▶ _Work instructions_
Count the lines below that contain the word "Image", and give only that number.

▶ _Given entries_
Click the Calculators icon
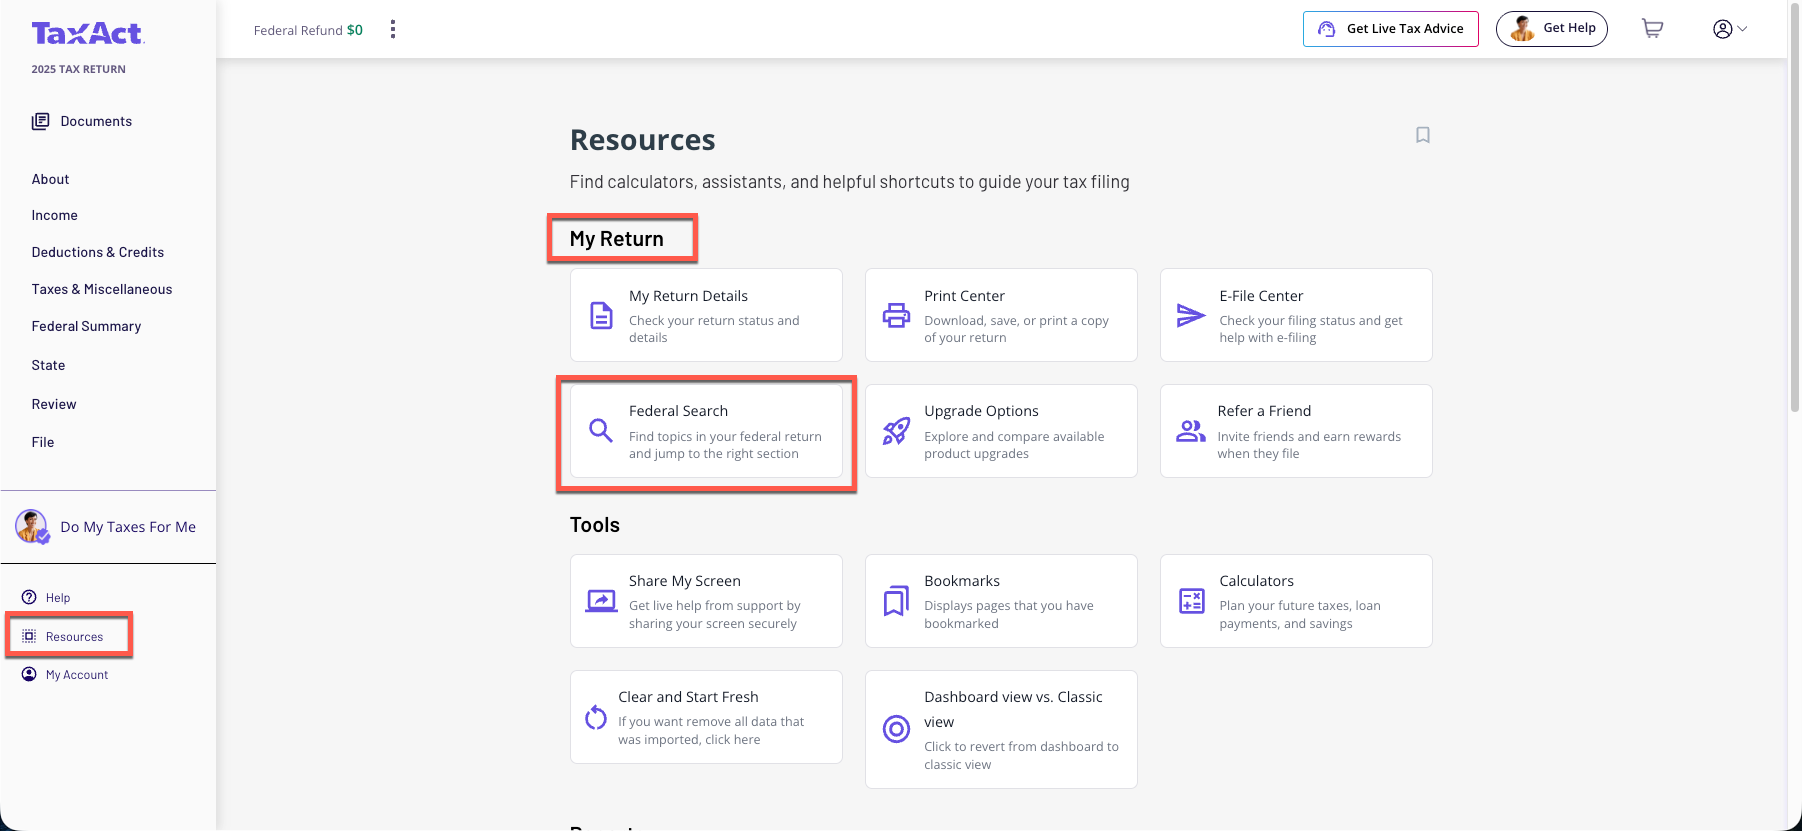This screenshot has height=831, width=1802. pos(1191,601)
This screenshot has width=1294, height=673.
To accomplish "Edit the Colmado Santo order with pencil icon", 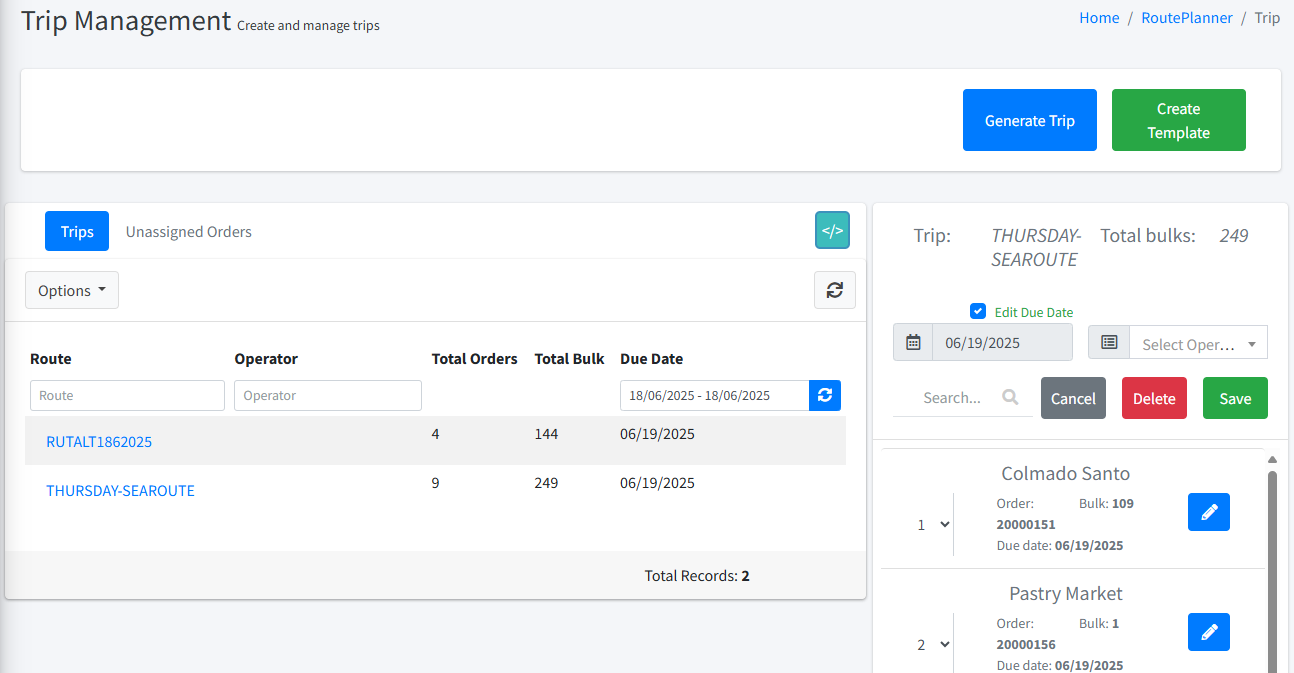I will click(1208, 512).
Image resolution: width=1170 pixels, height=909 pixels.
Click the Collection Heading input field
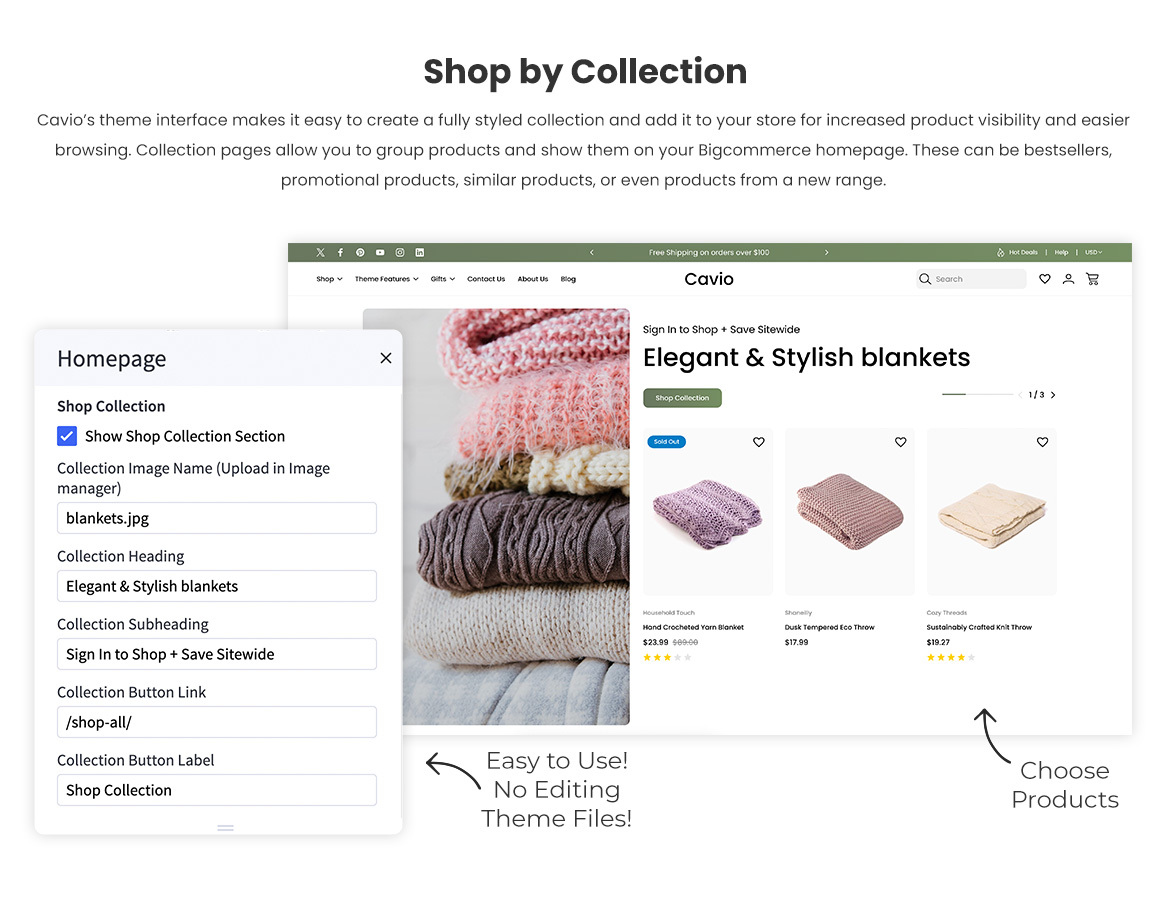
...
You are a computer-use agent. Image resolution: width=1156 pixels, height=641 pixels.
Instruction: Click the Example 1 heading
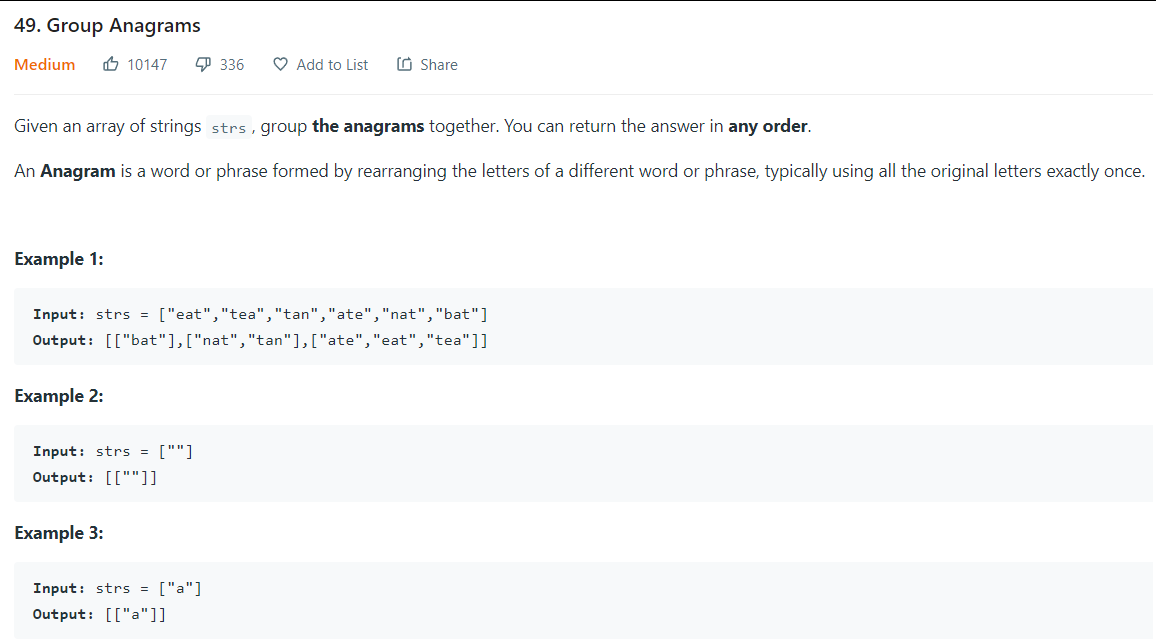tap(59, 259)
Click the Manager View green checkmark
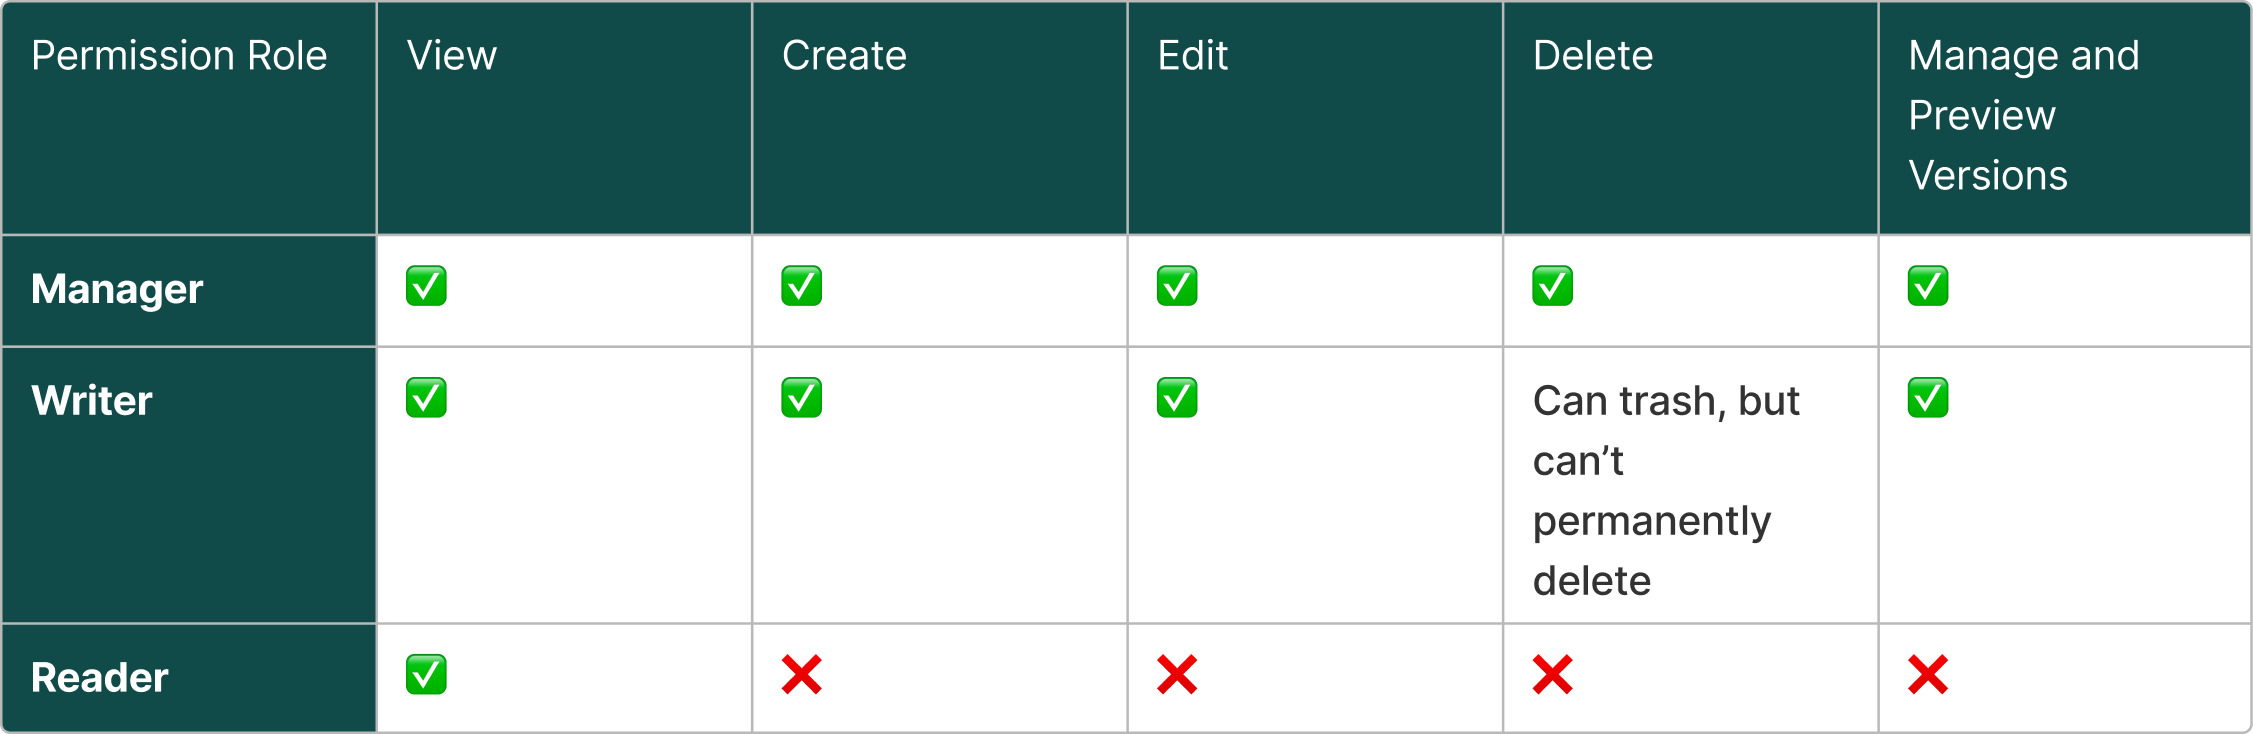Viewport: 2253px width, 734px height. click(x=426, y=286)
...
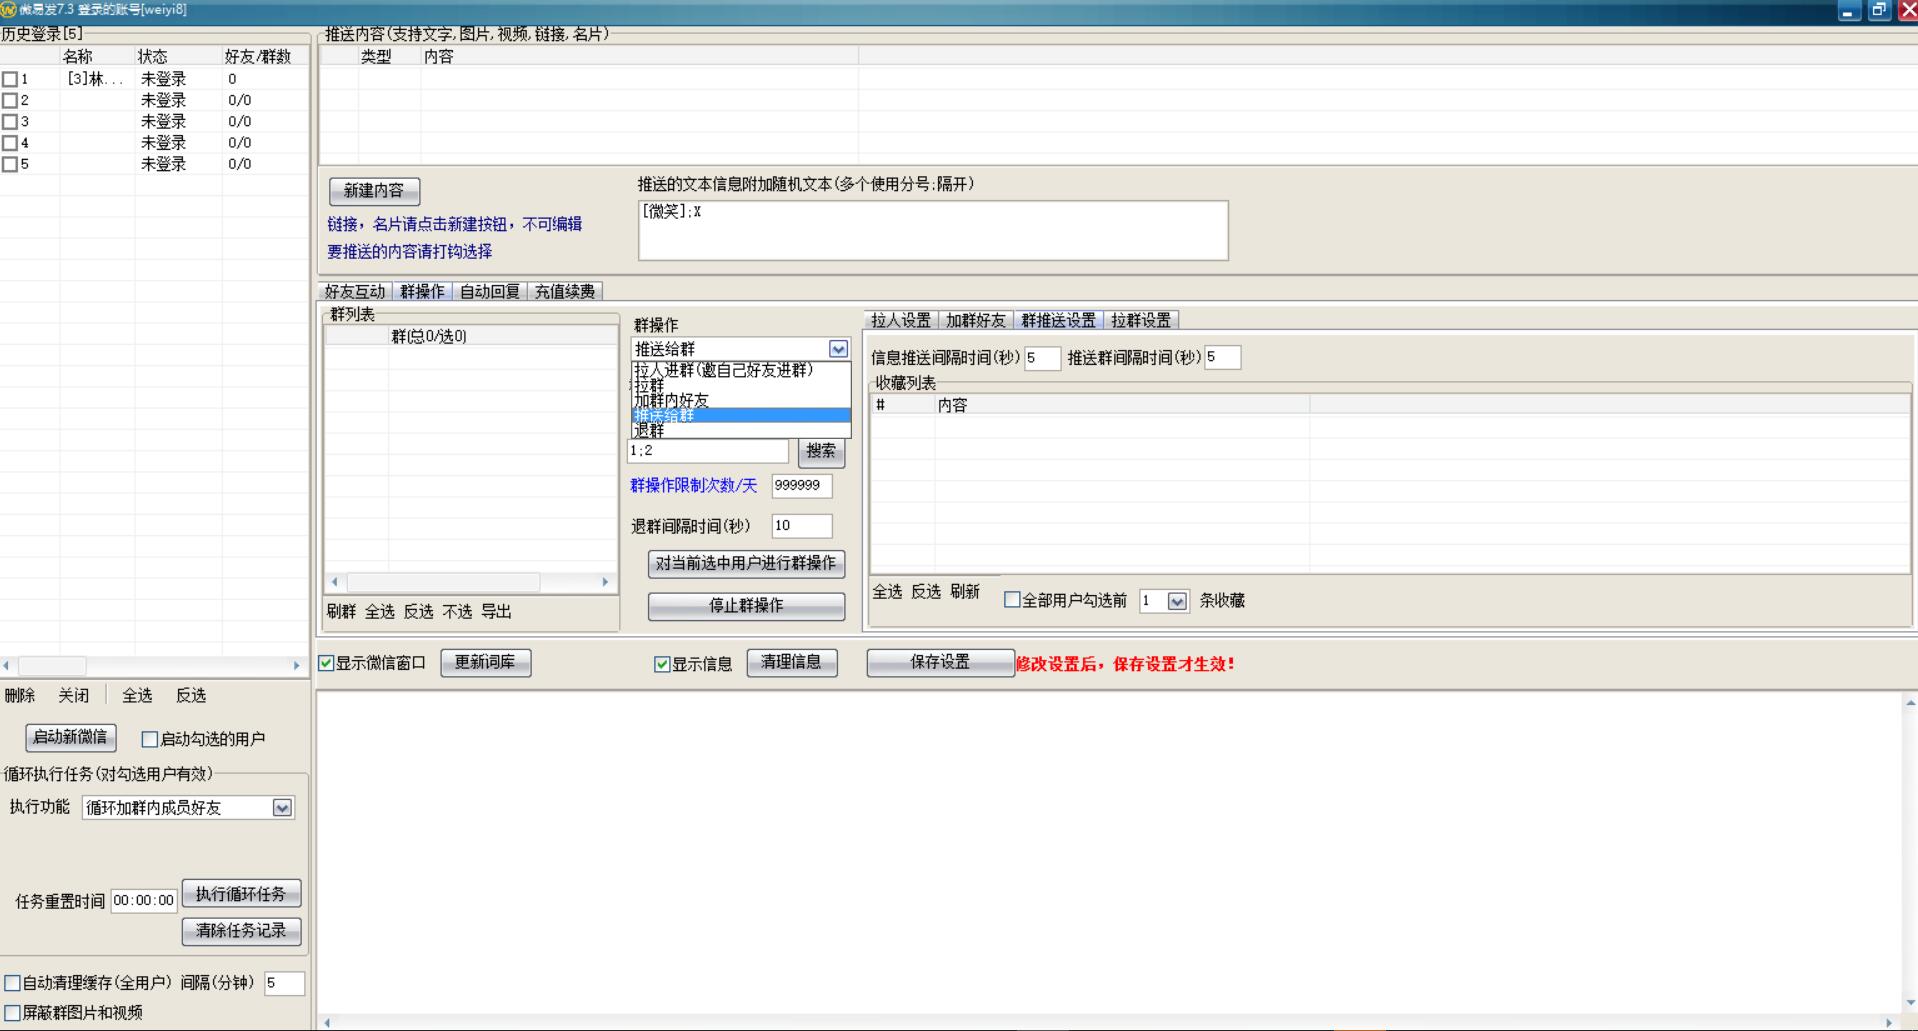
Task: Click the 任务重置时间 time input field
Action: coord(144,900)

▶ _Solution below_
2